:: TRECHO SELECIONADO ::
━━━━━━━━━━━━━━━━

E essa seria sua grande diferença ao “projeto do Porto Maravilha” que, apostou alto em edifícios corporativos com subprevisão de infraestruturas urbanas que atendessem efetivamente ao setor da habitação. Outra diferença, é que o sucesso do Reviver Centro depende da ressurreição de prédios existentes, e não necessariamente da construção de novos prédios.

O projeto Reviver Centro tem se mostrado exitoso, mas cauteloso, com algumas dezenas de pedidos de licenças de obras para a região. Na verdade, o governo precisa investir mais e melhor no que lhe cabe, para ele deslanchar. A era em que reformar a cidade significava permitir a demolição de antigos prédios, desapropriação e construção ao extremo, já ficou no início do século XX. Ocupar vazios urbanos não pode mais significar adensar sobre oásis climáticos.

E é assim que chegamos ao caso urbanístico em cartaz na cidade: “o Buraco do Lume”. E, muito embora esse buraco não seja, necessariamente, o fundo do poço, há um lume, quem sabe uma luz, no fim desse acidente morfológico.

Para os esquecidos, recapitulamos, que o Buraco do Lume é tão somente um apelido, daqueles que os cariocas adoram dar a locais ou edificações que apresentam aspecto ou história bizarra. O buraco existia e ocupava quase toda a área de um terreno anexo à atual Praça Mario Lago, que, durante anos, permaneceu aguardando a longa trilha da justiça. Seu dono, empresário Lume, iniciou uma obra no local, mas teria falido antes mesmo de fazer as fundações.

Abandonado por anos, o buraco testemunhou a evolução do desenho urbano à sua volta, e, seguindo os preceitos do nosso Código Civil (Art. 1.276), além da recente Lei 13.465/2017, que versam sobre o abandono de imóvel privado por parte de seu proprietário, o buraco foi tratado pelo poder público, investido um alto valor de recursos públicos, agregado à praça adjacente, dando-lhe um nobre uso social, e finalmente tombado em 2020, para não deixar possibilidades de reversão. Ledo engano.

━━━━━━━━━━━━━━━━

:: O QUE SE PEDE ::
No trecho selecionado, em que ano o Buraco do Lume foi tombado?

━━━━━━━━━━━━━━━━

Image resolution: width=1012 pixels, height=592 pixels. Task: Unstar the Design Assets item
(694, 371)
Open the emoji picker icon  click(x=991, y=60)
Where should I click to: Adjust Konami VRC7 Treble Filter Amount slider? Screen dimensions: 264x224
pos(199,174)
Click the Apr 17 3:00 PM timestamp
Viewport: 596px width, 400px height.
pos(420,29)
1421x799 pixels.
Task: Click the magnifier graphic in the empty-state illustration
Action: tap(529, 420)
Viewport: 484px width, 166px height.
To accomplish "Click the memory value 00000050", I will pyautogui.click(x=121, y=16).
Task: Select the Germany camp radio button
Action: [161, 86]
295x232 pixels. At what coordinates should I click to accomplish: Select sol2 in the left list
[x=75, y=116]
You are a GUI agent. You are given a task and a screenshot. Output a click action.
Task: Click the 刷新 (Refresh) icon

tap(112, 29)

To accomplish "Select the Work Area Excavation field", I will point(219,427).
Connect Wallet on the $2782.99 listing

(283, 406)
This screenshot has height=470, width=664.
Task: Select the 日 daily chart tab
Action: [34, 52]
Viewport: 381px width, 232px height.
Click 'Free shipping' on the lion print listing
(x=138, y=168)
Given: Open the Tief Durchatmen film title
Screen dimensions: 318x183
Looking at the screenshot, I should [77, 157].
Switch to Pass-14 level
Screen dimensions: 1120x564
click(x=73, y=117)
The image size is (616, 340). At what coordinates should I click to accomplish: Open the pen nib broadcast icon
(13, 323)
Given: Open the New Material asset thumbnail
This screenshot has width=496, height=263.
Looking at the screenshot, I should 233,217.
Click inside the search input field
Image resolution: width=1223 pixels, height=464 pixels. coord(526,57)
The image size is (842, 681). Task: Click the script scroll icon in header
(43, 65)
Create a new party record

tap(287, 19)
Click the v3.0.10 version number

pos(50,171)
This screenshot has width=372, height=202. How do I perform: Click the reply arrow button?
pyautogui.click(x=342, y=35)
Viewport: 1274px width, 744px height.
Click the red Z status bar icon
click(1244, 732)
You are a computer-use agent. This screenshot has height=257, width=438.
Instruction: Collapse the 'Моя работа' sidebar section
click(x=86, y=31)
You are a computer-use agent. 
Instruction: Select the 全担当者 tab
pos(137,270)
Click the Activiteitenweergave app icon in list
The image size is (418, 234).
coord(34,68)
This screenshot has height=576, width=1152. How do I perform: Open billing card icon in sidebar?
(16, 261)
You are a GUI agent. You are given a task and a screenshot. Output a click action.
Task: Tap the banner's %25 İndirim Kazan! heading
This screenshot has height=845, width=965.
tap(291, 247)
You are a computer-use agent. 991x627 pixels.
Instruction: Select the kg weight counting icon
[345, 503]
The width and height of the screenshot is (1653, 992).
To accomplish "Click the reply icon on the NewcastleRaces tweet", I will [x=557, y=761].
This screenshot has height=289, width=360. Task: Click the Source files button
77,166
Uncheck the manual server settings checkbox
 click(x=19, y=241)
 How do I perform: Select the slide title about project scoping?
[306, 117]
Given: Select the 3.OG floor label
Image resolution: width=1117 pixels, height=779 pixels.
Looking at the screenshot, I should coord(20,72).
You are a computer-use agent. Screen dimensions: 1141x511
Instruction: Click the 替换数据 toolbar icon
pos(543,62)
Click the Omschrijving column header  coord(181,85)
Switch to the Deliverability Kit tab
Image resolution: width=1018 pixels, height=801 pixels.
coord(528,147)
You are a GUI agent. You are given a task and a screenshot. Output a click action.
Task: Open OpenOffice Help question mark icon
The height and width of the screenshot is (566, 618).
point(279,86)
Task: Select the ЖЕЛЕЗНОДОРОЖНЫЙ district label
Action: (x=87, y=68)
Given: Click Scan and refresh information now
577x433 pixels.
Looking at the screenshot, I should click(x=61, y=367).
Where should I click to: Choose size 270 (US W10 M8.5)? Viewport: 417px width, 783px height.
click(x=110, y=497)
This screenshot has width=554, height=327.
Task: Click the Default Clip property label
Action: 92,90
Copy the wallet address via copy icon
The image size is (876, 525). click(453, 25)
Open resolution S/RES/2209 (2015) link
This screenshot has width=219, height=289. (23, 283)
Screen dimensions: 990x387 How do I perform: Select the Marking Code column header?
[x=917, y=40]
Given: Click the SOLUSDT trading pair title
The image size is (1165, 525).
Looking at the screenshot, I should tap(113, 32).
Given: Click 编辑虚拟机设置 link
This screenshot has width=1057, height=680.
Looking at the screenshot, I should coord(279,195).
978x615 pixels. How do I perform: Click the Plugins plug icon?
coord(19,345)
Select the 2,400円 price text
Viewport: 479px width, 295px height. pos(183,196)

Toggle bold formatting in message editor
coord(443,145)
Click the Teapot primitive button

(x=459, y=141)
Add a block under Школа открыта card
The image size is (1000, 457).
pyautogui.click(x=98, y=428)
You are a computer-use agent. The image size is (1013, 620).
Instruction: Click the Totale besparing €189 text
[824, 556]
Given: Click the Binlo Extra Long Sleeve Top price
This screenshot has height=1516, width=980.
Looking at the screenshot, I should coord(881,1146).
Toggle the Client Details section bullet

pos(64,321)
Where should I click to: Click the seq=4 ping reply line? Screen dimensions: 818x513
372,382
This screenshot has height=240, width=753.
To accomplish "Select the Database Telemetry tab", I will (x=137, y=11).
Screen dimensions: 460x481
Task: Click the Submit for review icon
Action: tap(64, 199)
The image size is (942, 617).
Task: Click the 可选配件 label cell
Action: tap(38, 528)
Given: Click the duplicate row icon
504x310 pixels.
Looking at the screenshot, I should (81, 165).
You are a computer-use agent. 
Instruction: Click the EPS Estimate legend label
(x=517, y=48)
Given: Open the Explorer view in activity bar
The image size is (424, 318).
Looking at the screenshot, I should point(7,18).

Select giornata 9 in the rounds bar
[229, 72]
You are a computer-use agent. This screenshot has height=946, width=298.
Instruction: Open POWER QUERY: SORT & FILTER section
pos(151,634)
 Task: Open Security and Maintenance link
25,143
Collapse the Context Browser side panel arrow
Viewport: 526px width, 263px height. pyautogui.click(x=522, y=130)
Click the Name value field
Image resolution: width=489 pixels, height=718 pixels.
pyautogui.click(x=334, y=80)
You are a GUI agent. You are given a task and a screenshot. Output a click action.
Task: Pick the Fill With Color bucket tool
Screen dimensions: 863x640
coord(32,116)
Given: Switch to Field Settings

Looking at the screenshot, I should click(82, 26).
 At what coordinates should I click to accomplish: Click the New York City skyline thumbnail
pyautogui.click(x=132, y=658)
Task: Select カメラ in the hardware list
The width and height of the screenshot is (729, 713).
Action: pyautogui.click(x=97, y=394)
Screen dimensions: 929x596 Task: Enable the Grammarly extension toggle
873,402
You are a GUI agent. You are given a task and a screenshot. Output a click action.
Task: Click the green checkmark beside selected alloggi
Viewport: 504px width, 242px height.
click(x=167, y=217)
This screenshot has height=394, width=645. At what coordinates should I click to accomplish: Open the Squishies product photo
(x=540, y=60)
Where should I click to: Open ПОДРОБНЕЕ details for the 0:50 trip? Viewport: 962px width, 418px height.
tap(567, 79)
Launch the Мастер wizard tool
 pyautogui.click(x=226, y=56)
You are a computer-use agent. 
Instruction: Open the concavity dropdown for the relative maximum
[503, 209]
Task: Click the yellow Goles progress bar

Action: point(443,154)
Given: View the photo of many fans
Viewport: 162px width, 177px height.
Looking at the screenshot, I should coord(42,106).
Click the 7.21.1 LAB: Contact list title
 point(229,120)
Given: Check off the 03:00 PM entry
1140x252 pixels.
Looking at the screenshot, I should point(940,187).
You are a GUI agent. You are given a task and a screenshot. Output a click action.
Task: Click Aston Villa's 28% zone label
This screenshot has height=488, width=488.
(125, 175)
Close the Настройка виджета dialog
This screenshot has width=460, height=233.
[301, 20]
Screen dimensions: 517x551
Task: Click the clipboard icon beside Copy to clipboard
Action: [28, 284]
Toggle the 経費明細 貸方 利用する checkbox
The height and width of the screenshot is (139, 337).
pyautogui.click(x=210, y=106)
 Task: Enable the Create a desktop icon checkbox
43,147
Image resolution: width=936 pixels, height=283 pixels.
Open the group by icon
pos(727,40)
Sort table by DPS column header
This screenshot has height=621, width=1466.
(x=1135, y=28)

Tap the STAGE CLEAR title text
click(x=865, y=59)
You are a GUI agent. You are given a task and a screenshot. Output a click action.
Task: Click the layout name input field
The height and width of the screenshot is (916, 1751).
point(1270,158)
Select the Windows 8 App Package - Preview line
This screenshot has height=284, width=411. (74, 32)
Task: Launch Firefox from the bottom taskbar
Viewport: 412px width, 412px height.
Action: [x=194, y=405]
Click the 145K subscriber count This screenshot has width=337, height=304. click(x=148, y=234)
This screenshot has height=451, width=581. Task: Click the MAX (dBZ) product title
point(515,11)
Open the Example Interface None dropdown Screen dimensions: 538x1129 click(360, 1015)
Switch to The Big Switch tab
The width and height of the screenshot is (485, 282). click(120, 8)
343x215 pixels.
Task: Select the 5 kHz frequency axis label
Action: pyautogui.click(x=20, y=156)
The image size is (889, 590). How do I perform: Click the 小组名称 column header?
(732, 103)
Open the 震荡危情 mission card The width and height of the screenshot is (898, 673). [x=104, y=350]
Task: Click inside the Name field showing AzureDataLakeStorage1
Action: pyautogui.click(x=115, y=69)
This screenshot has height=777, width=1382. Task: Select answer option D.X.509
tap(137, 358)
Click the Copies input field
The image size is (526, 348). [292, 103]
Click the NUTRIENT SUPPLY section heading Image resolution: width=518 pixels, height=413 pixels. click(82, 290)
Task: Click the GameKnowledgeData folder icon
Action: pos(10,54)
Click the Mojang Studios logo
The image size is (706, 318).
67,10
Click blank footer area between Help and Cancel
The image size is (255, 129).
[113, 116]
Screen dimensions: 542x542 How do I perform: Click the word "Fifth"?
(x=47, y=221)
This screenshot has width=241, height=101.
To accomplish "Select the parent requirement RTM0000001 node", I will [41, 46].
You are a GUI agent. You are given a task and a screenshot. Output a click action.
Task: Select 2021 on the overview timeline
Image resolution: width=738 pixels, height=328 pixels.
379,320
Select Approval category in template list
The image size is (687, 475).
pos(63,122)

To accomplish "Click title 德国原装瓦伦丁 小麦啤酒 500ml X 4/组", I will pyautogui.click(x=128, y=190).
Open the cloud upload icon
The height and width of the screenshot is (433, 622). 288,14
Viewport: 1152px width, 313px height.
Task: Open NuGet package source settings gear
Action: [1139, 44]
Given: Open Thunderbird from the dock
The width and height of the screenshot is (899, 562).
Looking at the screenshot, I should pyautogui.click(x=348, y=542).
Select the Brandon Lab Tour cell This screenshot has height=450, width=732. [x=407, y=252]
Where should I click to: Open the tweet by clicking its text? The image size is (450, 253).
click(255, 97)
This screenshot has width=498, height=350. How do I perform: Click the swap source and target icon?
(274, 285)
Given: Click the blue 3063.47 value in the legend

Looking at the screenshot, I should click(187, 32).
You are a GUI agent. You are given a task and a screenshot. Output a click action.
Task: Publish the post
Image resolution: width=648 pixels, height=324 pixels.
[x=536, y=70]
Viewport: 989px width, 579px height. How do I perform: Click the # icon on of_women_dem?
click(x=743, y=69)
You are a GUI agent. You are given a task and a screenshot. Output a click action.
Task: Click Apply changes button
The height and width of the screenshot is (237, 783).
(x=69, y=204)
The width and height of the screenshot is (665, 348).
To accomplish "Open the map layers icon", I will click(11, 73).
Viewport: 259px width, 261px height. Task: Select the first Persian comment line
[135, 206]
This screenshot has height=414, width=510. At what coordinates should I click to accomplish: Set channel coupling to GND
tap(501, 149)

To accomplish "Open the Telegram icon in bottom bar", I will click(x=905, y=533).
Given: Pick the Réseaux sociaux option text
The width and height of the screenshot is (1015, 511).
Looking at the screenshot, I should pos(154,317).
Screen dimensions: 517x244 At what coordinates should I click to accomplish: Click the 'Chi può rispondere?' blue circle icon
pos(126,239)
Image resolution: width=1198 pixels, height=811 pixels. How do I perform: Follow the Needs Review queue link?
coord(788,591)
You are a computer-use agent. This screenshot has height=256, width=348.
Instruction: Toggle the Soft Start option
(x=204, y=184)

━━━━━━━━━━━━━━━━

:: RESOLUÇÃO ::
Em 2020.